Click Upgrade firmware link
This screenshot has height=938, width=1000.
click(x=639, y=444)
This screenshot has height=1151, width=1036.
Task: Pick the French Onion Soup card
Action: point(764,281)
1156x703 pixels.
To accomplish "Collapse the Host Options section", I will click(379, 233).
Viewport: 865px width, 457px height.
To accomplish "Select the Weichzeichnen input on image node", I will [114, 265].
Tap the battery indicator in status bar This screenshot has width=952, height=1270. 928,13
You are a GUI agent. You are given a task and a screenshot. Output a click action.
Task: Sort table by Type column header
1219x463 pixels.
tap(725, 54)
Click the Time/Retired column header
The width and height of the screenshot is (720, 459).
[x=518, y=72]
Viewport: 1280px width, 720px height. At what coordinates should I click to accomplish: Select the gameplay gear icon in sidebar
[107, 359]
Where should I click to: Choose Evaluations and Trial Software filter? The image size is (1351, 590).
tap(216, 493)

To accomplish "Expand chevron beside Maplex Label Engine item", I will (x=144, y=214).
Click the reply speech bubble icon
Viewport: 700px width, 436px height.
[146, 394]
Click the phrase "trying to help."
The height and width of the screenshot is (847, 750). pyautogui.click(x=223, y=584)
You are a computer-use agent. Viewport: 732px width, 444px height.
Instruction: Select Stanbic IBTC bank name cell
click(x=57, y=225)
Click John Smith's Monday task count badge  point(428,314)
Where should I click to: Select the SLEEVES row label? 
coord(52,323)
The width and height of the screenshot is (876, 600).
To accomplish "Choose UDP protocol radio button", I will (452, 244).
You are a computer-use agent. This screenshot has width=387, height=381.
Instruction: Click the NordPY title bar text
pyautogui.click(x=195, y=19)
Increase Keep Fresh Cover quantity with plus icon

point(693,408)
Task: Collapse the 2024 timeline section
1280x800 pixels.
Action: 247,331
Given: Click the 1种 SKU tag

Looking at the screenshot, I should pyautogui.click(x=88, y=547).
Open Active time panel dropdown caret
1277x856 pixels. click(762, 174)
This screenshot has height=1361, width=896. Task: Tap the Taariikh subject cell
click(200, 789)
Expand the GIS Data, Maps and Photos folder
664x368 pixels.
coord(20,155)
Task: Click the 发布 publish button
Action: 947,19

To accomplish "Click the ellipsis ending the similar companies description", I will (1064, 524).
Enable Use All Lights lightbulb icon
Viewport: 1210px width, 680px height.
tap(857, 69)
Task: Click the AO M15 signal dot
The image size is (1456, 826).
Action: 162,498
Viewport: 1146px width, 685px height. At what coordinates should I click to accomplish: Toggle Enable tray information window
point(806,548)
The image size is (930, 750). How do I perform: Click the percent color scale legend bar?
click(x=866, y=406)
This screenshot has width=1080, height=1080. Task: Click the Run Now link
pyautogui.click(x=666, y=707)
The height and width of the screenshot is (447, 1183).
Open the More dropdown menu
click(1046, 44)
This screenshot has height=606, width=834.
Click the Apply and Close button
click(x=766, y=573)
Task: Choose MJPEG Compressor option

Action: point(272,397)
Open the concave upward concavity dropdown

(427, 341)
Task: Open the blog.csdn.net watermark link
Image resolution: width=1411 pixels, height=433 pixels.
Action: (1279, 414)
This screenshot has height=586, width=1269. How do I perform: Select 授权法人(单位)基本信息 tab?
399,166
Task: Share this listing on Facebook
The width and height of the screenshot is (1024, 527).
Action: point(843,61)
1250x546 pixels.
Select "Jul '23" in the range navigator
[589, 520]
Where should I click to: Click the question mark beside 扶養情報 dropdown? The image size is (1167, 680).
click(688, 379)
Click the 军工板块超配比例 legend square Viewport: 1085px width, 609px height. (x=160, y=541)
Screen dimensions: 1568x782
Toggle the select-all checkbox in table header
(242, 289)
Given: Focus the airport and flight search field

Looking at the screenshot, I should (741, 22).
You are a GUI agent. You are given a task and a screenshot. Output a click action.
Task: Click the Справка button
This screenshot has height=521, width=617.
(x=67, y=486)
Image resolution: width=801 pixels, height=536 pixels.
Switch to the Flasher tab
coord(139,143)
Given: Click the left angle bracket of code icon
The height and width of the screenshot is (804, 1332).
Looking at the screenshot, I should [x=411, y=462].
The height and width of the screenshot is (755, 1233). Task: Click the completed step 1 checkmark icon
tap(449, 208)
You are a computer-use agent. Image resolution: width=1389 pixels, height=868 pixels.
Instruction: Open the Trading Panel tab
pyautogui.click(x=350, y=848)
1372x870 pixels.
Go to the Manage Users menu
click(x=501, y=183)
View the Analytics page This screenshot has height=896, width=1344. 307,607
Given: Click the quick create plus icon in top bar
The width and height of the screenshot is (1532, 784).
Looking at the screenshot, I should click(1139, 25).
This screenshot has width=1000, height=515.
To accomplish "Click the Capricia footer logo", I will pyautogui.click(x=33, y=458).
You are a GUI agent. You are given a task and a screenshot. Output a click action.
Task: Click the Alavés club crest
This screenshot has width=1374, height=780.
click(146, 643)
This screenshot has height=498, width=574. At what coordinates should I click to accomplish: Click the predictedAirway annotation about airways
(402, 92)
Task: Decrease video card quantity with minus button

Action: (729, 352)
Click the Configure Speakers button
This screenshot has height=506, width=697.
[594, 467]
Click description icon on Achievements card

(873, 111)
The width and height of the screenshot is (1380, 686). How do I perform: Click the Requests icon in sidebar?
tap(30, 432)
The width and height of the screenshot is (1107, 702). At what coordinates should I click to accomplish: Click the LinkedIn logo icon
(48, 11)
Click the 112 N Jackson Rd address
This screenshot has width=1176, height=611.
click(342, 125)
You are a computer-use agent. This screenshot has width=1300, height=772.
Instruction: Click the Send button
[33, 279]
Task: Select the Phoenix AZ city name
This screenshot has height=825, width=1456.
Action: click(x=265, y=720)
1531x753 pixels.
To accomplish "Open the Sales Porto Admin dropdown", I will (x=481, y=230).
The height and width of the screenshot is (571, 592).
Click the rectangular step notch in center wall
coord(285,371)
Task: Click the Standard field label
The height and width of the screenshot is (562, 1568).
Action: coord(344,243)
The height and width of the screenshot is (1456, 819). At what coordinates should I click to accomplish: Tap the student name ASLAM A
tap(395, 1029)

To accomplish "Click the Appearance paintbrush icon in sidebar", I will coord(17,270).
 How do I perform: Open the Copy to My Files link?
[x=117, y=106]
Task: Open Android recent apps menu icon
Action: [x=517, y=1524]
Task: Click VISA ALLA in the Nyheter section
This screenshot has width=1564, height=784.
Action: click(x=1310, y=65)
_ _ _
Task description
All records shown above need to be written out again verbatim.

Reply to the exercise
Click Upgrade firmware link
This screenshot has height=938, width=1000.
click(x=639, y=444)
This screenshot has height=1151, width=1036.
Task: Pick the French Onion Soup card
Action: point(764,281)
1156x703 pixels.
To accomplish "Collapse the Host Options section", I will click(379, 233).
Viewport: 865px width, 457px height.
To accomplish "Select the Weichzeichnen input on image node", I will [114, 265].
Tap the battery indicator in status bar This screenshot has width=952, height=1270. 928,13
You are a GUI agent. You are given a task and a screenshot. Output a click action.
Task: Sort table by Type column header
1219x463 pixels.
tap(725, 54)
Click the Time/Retired column header
The width and height of the screenshot is (720, 459).
[x=518, y=72]
Viewport: 1280px width, 720px height. At what coordinates should I click to accomplish: Select the gameplay gear icon in sidebar
[107, 359]
Where should I click to: Choose Evaluations and Trial Software filter? The image size is (1351, 590).
tap(216, 493)

To accomplish "Expand chevron beside Maplex Label Engine item", I will (x=144, y=214).
Click the reply speech bubble icon
Viewport: 700px width, 436px height.
[146, 394]
Click the phrase "trying to help."
The height and width of the screenshot is (847, 750). pyautogui.click(x=223, y=584)
You are a computer-use agent. Viewport: 732px width, 444px height.
Instruction: Select Stanbic IBTC bank name cell
click(x=57, y=225)
Click John Smith's Monday task count badge  point(428,314)
Where should I click to: Select the SLEEVES row label? 
coord(52,323)
The width and height of the screenshot is (876, 600).
To accomplish "Choose UDP protocol radio button", I will (452, 244).
You are a computer-use agent. This screenshot has width=387, height=381.
Instruction: Click the NordPY title bar text
pyautogui.click(x=195, y=19)
Increase Keep Fresh Cover quantity with plus icon

point(693,408)
Task: Collapse the 2024 timeline section
1280x800 pixels.
Action: 247,331
Given: Click the 1种 SKU tag

Looking at the screenshot, I should pyautogui.click(x=88, y=547).
Open Active time panel dropdown caret
1277x856 pixels. click(762, 174)
This screenshot has height=1361, width=896. Task: Tap the Taariikh subject cell
click(200, 789)
Expand the GIS Data, Maps and Photos folder
664x368 pixels.
coord(20,155)
Task: Click the 发布 publish button
Action: 947,19

To accomplish "Click the ellipsis ending the similar companies description", I will (1064, 524).
Enable Use All Lights lightbulb icon
Viewport: 1210px width, 680px height.
tap(857, 69)
Task: Click the AO M15 signal dot
The image size is (1456, 826).
Action: 162,498
Viewport: 1146px width, 685px height. At what coordinates should I click to accomplish: Toggle Enable tray information window
point(806,548)
The image size is (930, 750). How do I perform: Click the percent color scale legend bar?
click(x=866, y=406)
This screenshot has width=1080, height=1080. Task: Click the Run Now link
pyautogui.click(x=666, y=707)
The height and width of the screenshot is (447, 1183).
Open the More dropdown menu
click(1046, 44)
This screenshot has height=606, width=834.
Click the Apply and Close button
click(x=766, y=573)
Task: Choose MJPEG Compressor option

Action: point(272,397)
Open the concave upward concavity dropdown

(427, 341)
Task: Open the blog.csdn.net watermark link
Image resolution: width=1411 pixels, height=433 pixels.
Action: (1279, 414)
This screenshot has height=586, width=1269. How do I perform: Select 授权法人(单位)基本信息 tab?
399,166
Task: Share this listing on Facebook
The width and height of the screenshot is (1024, 527).
Action: point(843,61)
1250x546 pixels.
Select "Jul '23" in the range navigator
[589, 520]
Where should I click to: Click the question mark beside 扶養情報 dropdown? The image size is (1167, 680).
click(688, 379)
Click the 军工板块超配比例 legend square Viewport: 1085px width, 609px height. (x=160, y=541)
Screen dimensions: 1568x782
Toggle the select-all checkbox in table header
(242, 289)
Given: Focus the airport and flight search field

Looking at the screenshot, I should (741, 22).
You are a GUI agent. You are given a task and a screenshot. Output a click action.
Task: Click the Справка button
This screenshot has height=521, width=617.
(x=67, y=486)
Image resolution: width=801 pixels, height=536 pixels.
Switch to the Flasher tab
coord(139,143)
Given: Click the left angle bracket of code icon
The height and width of the screenshot is (804, 1332).
Looking at the screenshot, I should [x=411, y=462].
The height and width of the screenshot is (755, 1233). Task: Click the completed step 1 checkmark icon
tap(449, 208)
You are a computer-use agent. Image resolution: width=1389 pixels, height=868 pixels.
Instruction: Open the Trading Panel tab
pyautogui.click(x=350, y=848)
1372x870 pixels.
Go to the Manage Users menu
click(x=501, y=183)
View the Analytics page This screenshot has height=896, width=1344. 307,607
Given: Click the quick create plus icon in top bar
The width and height of the screenshot is (1532, 784).
Looking at the screenshot, I should click(1139, 25).
This screenshot has width=1000, height=515.
To accomplish "Click the Capricia footer logo", I will pyautogui.click(x=33, y=458).
You are a GUI agent. You are given a task and a screenshot. Output a click action.
Task: Click the Alavés club crest
This screenshot has width=1374, height=780.
click(146, 643)
This screenshot has height=498, width=574. At what coordinates should I click to accomplish: Click the predictedAirway annotation about airways
(402, 92)
Task: Decrease video card quantity with minus button

Action: (729, 352)
Click the Configure Speakers button
This screenshot has height=506, width=697.
[594, 467]
Click description icon on Achievements card

(873, 111)
The width and height of the screenshot is (1380, 686). How do I perform: Click the Requests icon in sidebar?
tap(30, 432)
The width and height of the screenshot is (1107, 702). At what coordinates should I click to accomplish: Click the LinkedIn logo icon
(48, 11)
Click the 112 N Jackson Rd address
This screenshot has width=1176, height=611.
click(342, 125)
You are a computer-use agent. This screenshot has width=1300, height=772.
Instruction: Click the Send button
[33, 279]
Task: Select the Phoenix AZ city name
This screenshot has height=825, width=1456.
Action: click(x=265, y=720)
1531x753 pixels.
To accomplish "Open the Sales Porto Admin dropdown", I will (x=481, y=230).
The height and width of the screenshot is (571, 592).
Click the rectangular step notch in center wall
coord(285,371)
Task: Click the Standard field label
The height and width of the screenshot is (562, 1568).
Action: coord(344,243)
The height and width of the screenshot is (1456, 819). At what coordinates should I click to accomplish: Tap the student name ASLAM A
tap(395, 1029)

To accomplish "Click the Appearance paintbrush icon in sidebar", I will coord(17,270).
 How do I perform: Open the Copy to My Files link?
[x=117, y=106]
Task: Open Android recent apps menu icon
Action: [x=517, y=1524]
Task: Click VISA ALLA in the Nyheter section
This screenshot has width=1564, height=784.
Action: click(x=1310, y=65)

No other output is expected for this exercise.